## 本文

また、引用発明の「管継手3」は、ケーブル保護管4のためのものであるから、本件特許発明19の「角型電線管用管継手」に相当する。
そして、引用発明の「管継手3」は、継手のみからなるものであり、さらに、甲1発明の「管継手3」の「角筒状部5、5」は、断面が略正方形状である。
したがって、甲1発明の「一対の角筒状部5、5を管軸方向の両端に、一対の角筒状部5、5の間に円筒状の部分を有」する「管継手3」は、本件特許発明19の「中央に円筒部を有し、前記円筒部を挟んで対向するように管軸方向に対称に配置された略矩形状の筒状部を有している角型電線管用管継手の継手本体」に相当する。

但し、本件特許発明19では、「前記筒状部の一部には、略矩形状部の側面上方及び天面が開口する切欠き部が形成され、前記切欠き部に対応する位置の前記筒状部の側面内側には、係合段部が形成され、前記切欠き部に対応する略矩形状部の底部の両側部には、Π型固定部材の両足部が挿入可能な開口部を有する」のに対して、甲1発明では、そのような特定を有していない点で相違する。

## 解くべき問題
1/ 本文のうち、「但し、本件特許発明19では、」を含む語句で始まり「を有していない点で相違する。」で終わる部分を、そのまま書き写しなさい。
2/ 本文によると、甲1発明の「管継手3」の「角筒状部5、5」の断面はどのような形状か。
3/ 本件特許発明19と甲1発明を対比した本文を、最後の文の後から書き進めなさい。

## データ部分
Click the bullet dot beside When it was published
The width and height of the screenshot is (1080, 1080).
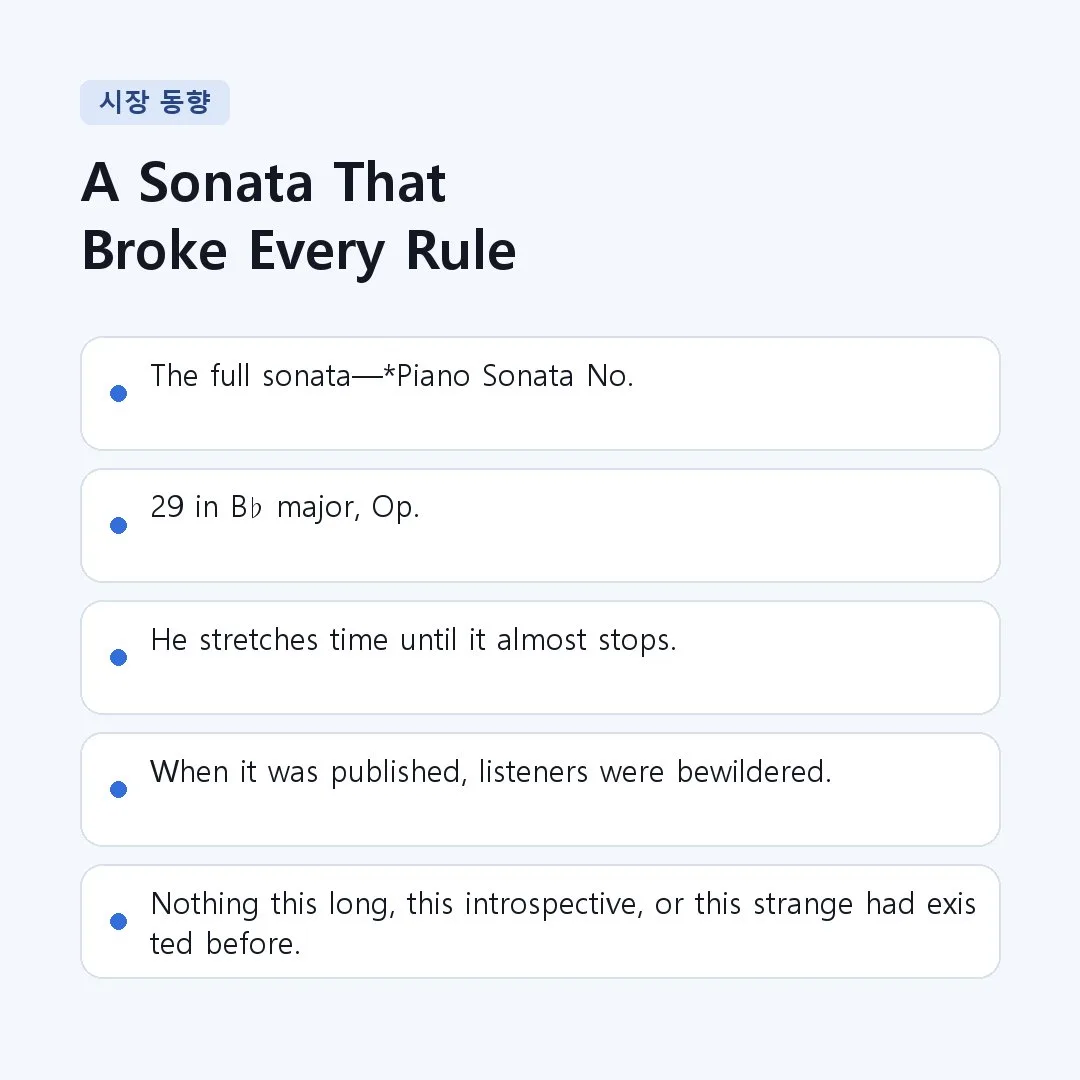click(118, 789)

## 課題の解答
1/
但し、本件特許発明19では、「前記筒状部の一部には、略矩形状部の側面上方及び天面が開口する切欠き部が形成され、前記切欠き部に対応する位置の前記筒状部の側面内側には、係合段部が形成され、前記切欠き部に対応する略矩形状部の底部の両側部には、Π型固定部材の両足部が挿入可能な開口部を有する」のに対して、甲1発明では、そのような特定を有していない点で相違する。

2/ 略正方形状である。

3/
そうすると、両者は、

「中央に円筒部を有し、前記円筒部を挟んで対向するように管軸方向に対称に配置された略矩形状の筒状部を有している、
角型電線管用管継手の継手本体。」

の点で一致し、次の点で相違する。

相違点3
本件特許発明19では、「前記筒状部の一部には、略矩形状部の側面上方及び天面が開口する切欠き部が形成され、前記切欠き部に対応する位置の前記筒状部の側面内側には、係合段部が形成され、前記切欠き部に対応する略矩形状部の底部の両側部には、Π型固定部材の両足部が挿入可能な開口部を有する」のに対して、甲1発明では、そのような特定を有していない点。

相違点3について検討する。
甲第2、3、7号証には、継手本体に切欠き部を形成することは記載されているが、上記ア.で検討したように、甲1発明に甲第2、3、7号証に記載の技術事項を適用すべき動機付けが存在しない。

また、甲第4乃至甲第6号証、甲第8号証、甲第9号証には、継手本体に切欠を設ける記載はされていない。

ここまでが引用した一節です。